WHAT YOU NEED TO DO: Scan the material that follows. Copy every line containing the word "page".

DATA TO PROCESS:
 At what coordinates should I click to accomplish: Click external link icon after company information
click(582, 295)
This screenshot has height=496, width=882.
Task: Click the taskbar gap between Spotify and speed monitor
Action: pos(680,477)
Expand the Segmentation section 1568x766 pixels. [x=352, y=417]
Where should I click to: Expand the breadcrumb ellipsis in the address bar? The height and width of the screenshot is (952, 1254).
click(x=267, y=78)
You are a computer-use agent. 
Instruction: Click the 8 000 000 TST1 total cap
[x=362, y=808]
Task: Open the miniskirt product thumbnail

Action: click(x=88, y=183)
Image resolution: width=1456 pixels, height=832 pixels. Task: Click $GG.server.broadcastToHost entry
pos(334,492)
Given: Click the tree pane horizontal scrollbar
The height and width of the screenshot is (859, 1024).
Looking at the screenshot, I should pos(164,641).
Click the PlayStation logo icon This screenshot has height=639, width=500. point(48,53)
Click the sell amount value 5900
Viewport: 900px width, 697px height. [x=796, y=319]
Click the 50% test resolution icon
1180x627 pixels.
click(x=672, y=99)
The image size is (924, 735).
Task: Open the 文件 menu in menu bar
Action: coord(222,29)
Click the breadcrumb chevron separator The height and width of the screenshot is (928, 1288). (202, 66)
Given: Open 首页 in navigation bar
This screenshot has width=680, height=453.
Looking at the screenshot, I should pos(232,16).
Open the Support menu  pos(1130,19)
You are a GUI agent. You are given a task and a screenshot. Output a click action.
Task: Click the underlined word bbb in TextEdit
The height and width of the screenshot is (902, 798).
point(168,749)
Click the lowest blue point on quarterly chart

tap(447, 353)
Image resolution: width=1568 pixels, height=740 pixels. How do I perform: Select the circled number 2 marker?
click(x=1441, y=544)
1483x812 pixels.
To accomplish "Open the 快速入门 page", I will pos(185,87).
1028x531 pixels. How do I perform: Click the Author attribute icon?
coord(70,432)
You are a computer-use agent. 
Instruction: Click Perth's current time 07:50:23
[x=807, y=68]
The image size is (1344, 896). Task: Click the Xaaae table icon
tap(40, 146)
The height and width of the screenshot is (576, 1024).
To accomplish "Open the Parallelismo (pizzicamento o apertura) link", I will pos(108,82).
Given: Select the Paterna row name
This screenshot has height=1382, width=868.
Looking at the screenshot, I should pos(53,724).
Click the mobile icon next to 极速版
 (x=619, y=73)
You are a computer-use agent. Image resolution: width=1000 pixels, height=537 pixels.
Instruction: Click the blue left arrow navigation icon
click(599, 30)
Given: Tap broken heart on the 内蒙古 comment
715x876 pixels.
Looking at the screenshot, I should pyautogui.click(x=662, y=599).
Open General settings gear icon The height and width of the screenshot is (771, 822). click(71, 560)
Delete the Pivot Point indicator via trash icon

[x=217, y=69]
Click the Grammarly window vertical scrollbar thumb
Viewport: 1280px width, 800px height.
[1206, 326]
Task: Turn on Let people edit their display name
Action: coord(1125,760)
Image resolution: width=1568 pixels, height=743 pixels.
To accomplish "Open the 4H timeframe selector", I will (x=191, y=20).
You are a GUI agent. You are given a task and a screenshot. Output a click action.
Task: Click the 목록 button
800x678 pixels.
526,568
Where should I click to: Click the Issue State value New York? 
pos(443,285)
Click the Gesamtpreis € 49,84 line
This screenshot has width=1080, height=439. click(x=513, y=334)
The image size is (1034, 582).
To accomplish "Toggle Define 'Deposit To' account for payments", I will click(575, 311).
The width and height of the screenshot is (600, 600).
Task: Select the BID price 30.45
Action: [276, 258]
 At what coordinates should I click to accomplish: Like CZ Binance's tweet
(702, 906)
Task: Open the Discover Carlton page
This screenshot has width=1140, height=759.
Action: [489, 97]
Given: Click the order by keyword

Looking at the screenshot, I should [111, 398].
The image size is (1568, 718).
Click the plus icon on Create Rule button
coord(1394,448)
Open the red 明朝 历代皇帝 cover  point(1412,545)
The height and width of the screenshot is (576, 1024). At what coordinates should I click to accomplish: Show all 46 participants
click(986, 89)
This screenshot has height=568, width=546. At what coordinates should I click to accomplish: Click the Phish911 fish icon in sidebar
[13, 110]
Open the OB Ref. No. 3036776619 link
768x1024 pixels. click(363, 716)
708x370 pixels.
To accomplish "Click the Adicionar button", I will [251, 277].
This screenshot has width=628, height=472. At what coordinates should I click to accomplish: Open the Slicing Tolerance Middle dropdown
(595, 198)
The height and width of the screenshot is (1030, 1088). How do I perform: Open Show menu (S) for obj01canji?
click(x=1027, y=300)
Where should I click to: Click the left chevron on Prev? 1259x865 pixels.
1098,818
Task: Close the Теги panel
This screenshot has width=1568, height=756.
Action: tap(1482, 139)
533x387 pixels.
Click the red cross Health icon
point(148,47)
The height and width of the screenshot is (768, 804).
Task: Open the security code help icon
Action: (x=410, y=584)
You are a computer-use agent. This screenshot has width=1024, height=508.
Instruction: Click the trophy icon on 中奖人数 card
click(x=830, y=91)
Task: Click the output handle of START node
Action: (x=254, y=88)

PROBLEM SOLUTION:
To accomplish "Open the 快速入门 page", I will pos(185,87).
Task: Open the Discover Carlton page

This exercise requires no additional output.